Dickinson’s Poetic Method
Before we plunge in, let’s talk a bit about Dickinson’s poetic methods. Few were the existential assumptions she did not dare to interrogate, but her poetry doesn’t usually make a head-on assault against the Calvinist and other cultural pieties that her family and neighbors accepted. Instead, she is wry and sly. Poems begin with domestic pictures that don’t seem at all alarming, but after a few odd but deft and startling word choices, underlined by ironic understatement, readers come to realize that Dickinson has just yanked the rug out from another comforting belief or cultural assumption.

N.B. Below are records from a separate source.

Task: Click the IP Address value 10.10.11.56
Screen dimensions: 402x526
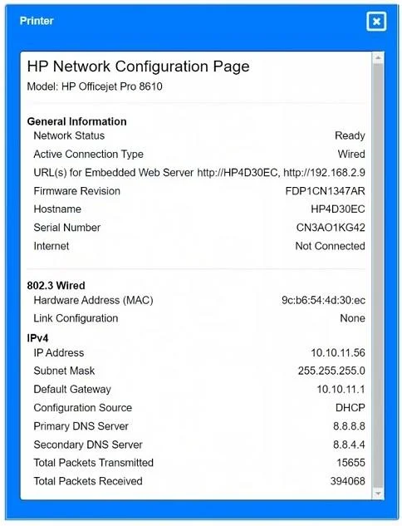Action: coord(338,353)
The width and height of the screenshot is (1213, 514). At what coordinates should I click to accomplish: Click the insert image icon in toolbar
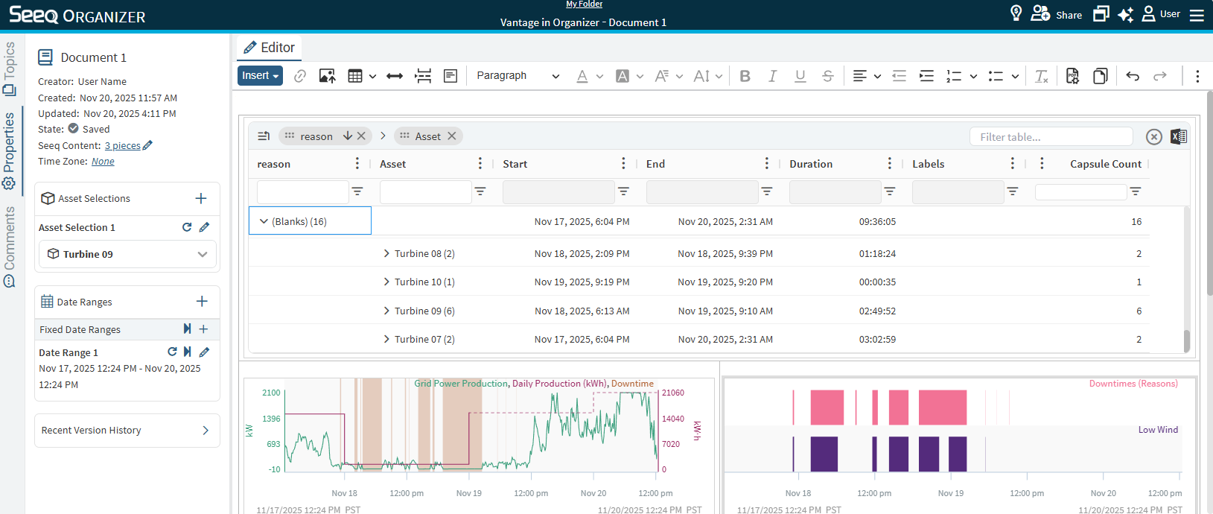327,76
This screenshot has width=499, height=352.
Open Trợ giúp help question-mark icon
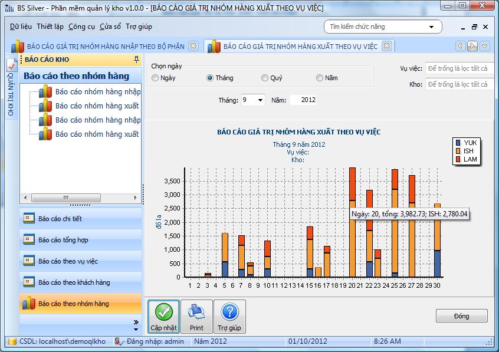pos(229,312)
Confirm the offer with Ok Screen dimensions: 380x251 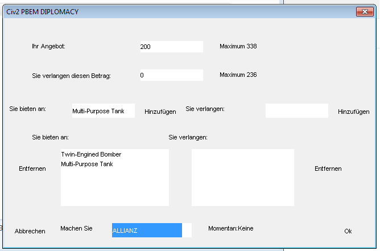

She wrote all of her poems in the form and meter commonly used for hymns in her time. Using the well-known form of Christian songs to question religious and other certainties is, in itself, a big irony. Also known as common or ballad meter, this type of poem has four lines in each stanza, with alternating lines of four and three iambic beats. That’s why (as you probably know) you can sing all of her poems to the tune of “The Yellow Rose of Texas,” the “Theme of Gilligan’s Island,” or any other song written in ballad meter. If you want to stop reading for a minute and try it out, have at it!

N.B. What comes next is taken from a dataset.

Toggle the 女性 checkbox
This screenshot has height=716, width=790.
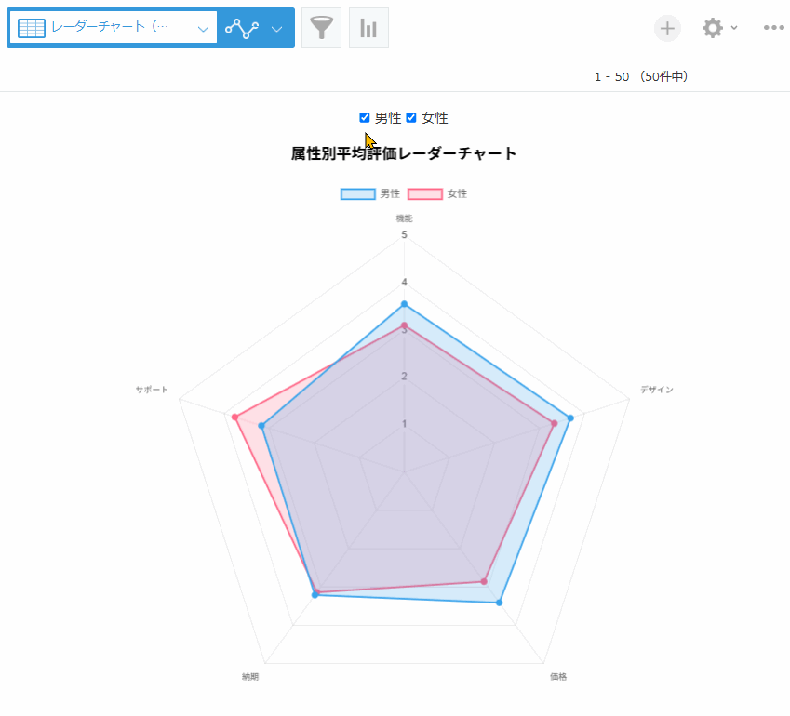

The Last Carriage Ride: Calm Acceptance, or Not So Calm?
So now we’re back, and ready to talk about “Because I could not stop for Death.” Over the years, a lot of my students have interpreted this poem as Dickinson’s acceptance of death. The speaker of the poem gets into the carriage quietly, Death is not a monster but a polite gentleman, they drive slowly and calmly to the “House” in the “Ground,” and “the Horse’s Heads” are pointed “toward Eternity.” No one is kicking, weeping, or screaming (yet). Also, as quite a few students have noted, Immortality is in the carriage, so doesn’t that suggest Dickinson believes in an afterlife?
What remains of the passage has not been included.